Congress Must Finalize Drug Safety Legislation ASAP to Get FDA Moving Quickly on Reforms


Patients would know sooner about risky meds like Avandia with legislation

(Washington, D.C.) – Consumers Union is urging Congress to finalize and send to the President strong prescription drug safety legislation before recessing for a month-long summer break in order to get the FDA moving sooner on reforms that will help the public learn more quickly about risky medications like Avandia.
An FDA advisory committee Monday voted to keep Avandia on the market with warning labels even after finding that it raised the risks of heart attacks. Concerns about Avandia’s heart attack risk first arose in 1999. A study published in the May New England Journal of Medicine linked Avandia to a 43 percent increased risk of heart attack, prompting the latest review of the drug.
“The most disturbing thing about the FDA advisory committee on Avandia is the lack of good research that has been done on the safety of this drug after eight years of warnings,” said Bill Vaughan, senior policy analyst for Consumers Union, publisher of Consumer Reports. “That’s why it is a matter of life and death that the Congress quickly pass strong drug safety reform legislation and send it to the President.”

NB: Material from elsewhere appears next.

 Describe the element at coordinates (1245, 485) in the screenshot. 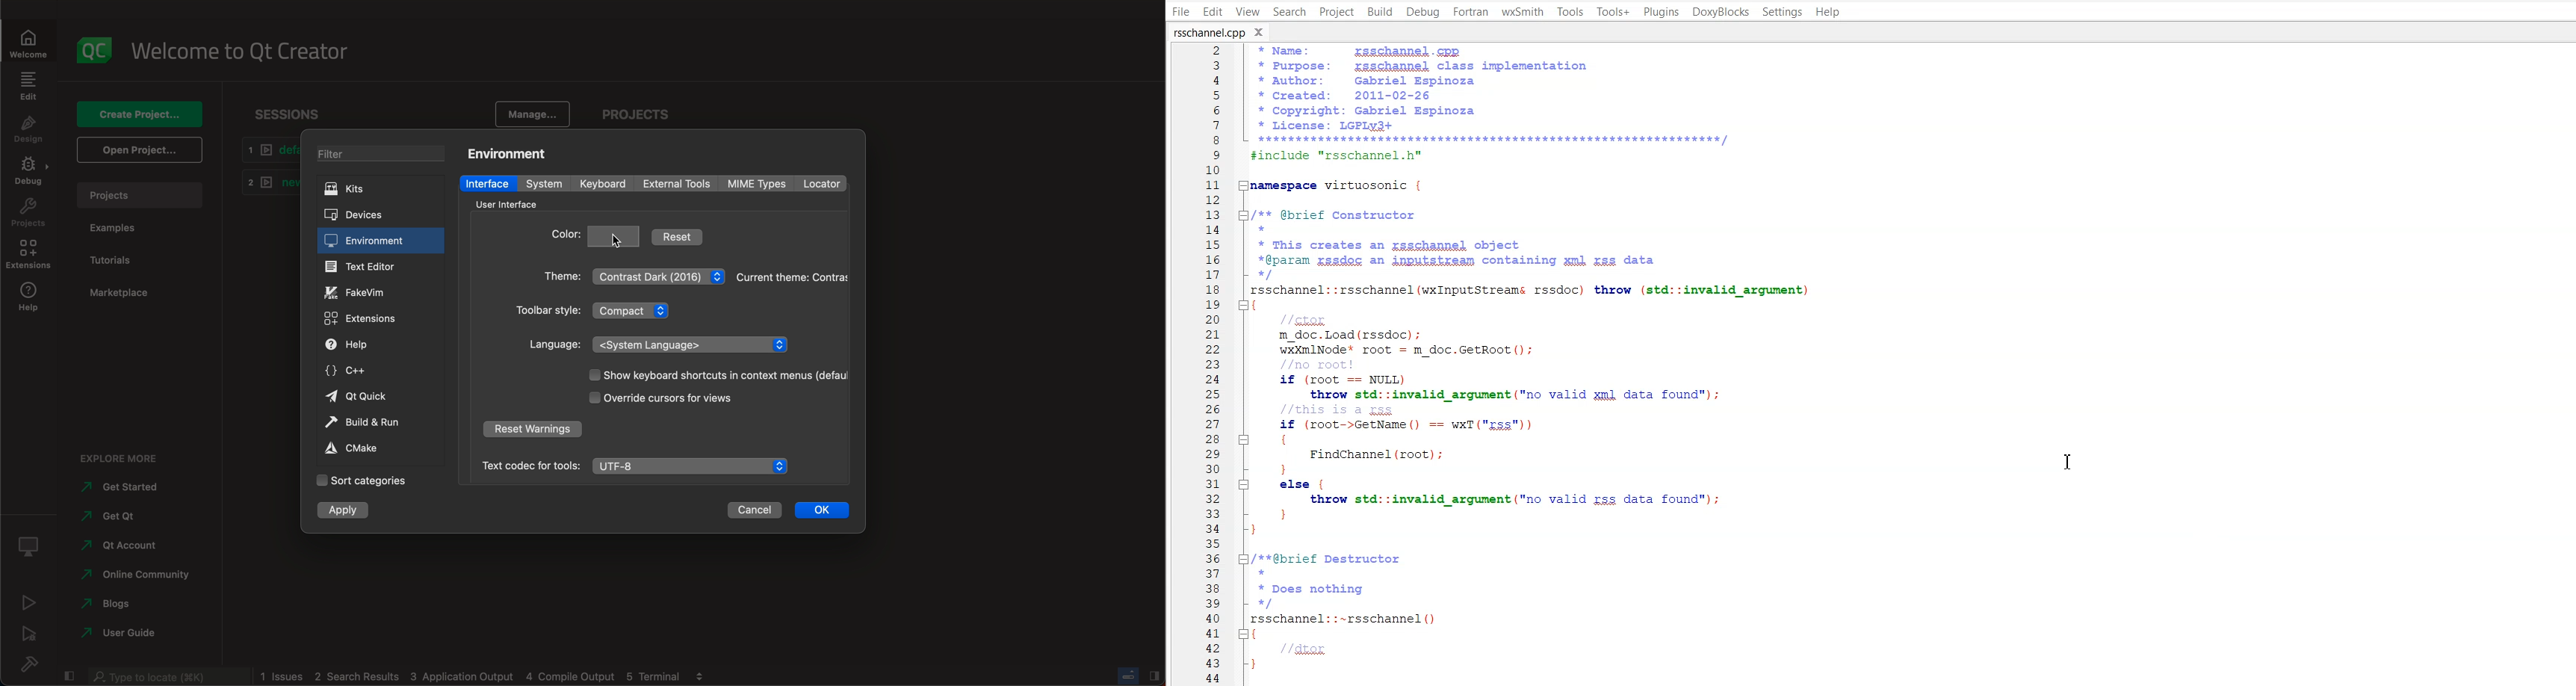

I see `Collapse` at that location.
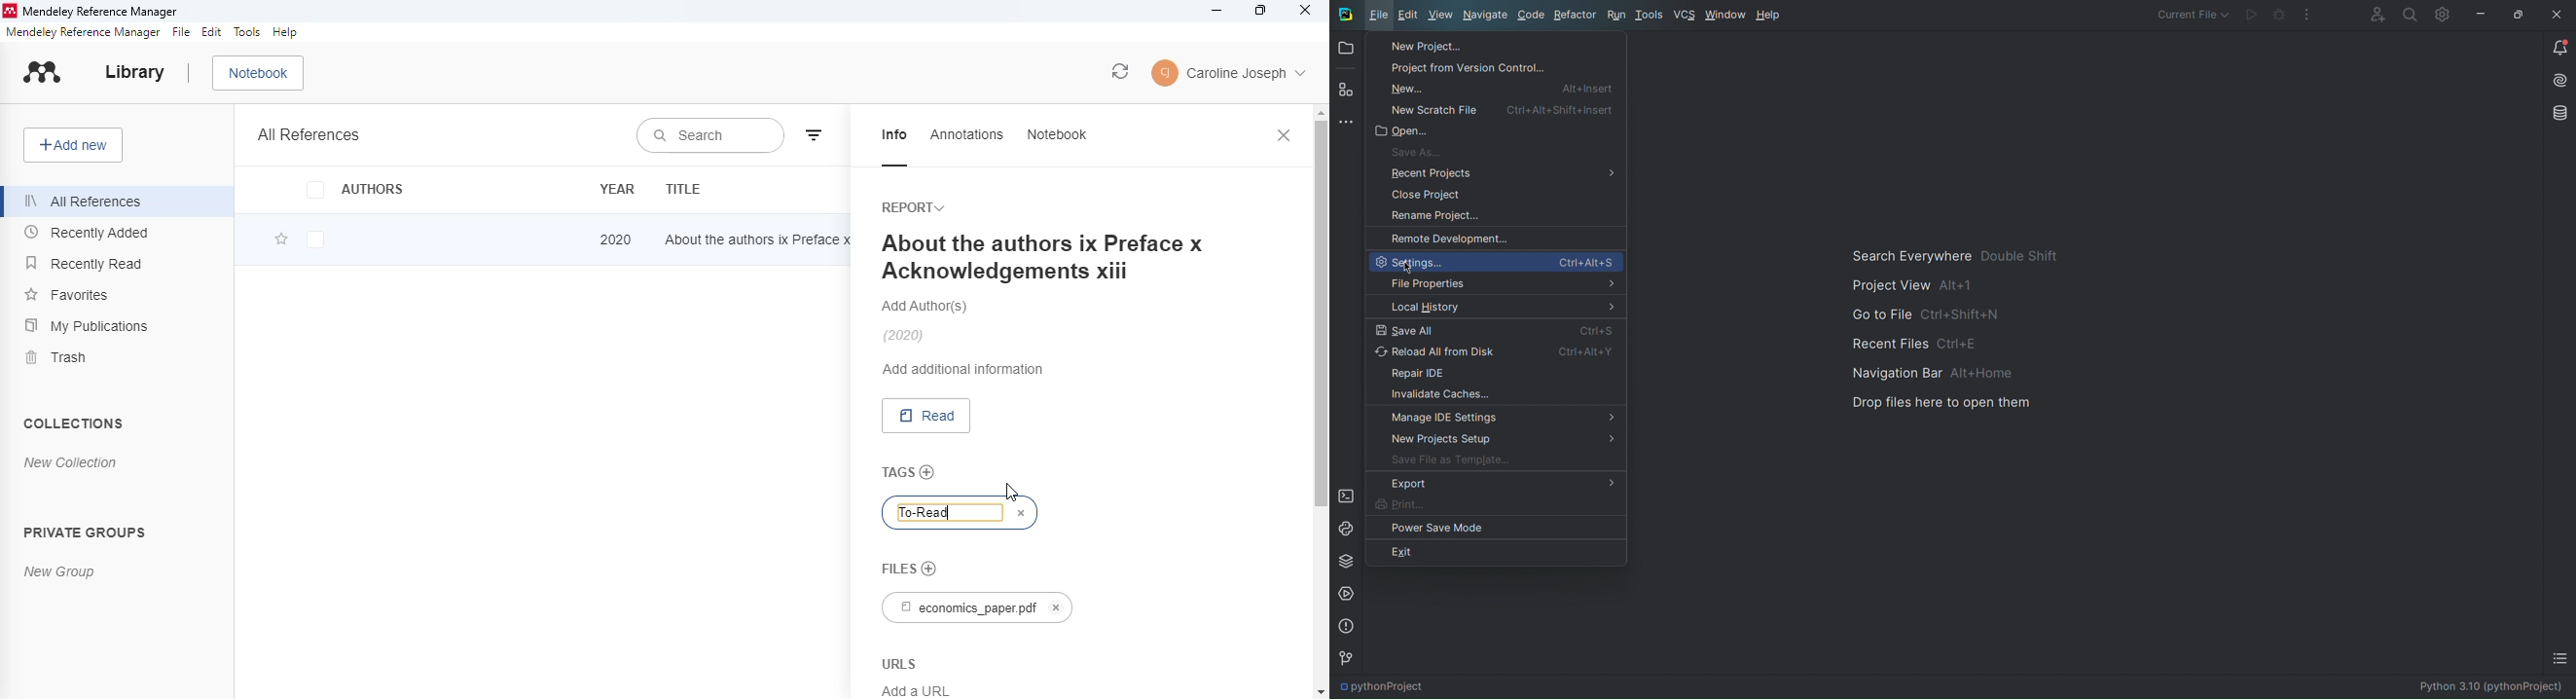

Both the House and Senate have passed significant drug safety reform legislation that would, among other things, require drug companies to make public the results of their clinical trials, require post-market safety studies and create a system to monitor drugs for safety problems once they are on the market. The two bills have differences which require a conference committee, and the conference has yet to be formally held.
It has been estimated that actively mining large health databases in the legislation could more quickly pick up safety problems in drugs on the market. For example, it has been estimated that Vioxx’s dangers would have been detected in about three months. Vioxx was removed from the market in 2004, several years after the first studies found it increased heart attack and stroke risk.
At Monday’s meeting, FDA drug safety reviewer David Graham, who also studied Vioxx, called for withdrawing Avandia, estimating that its toxic effects on the heart had caused up to 205,000 heart attacks and strokes from 1999 to 2006, according to press reports.
“Legislation should be passed immediately by Congress so that the new drug safety systems can be developed and implemented,” Vaughan said. “Each day Congress delays is another day before we have a good drug safety system in place.”
A free Consumer Reports Best Buy Drugs report on oral diabetes medicines released on July 16 discusses Avandia in the context of the treatment choices people with diabetes face.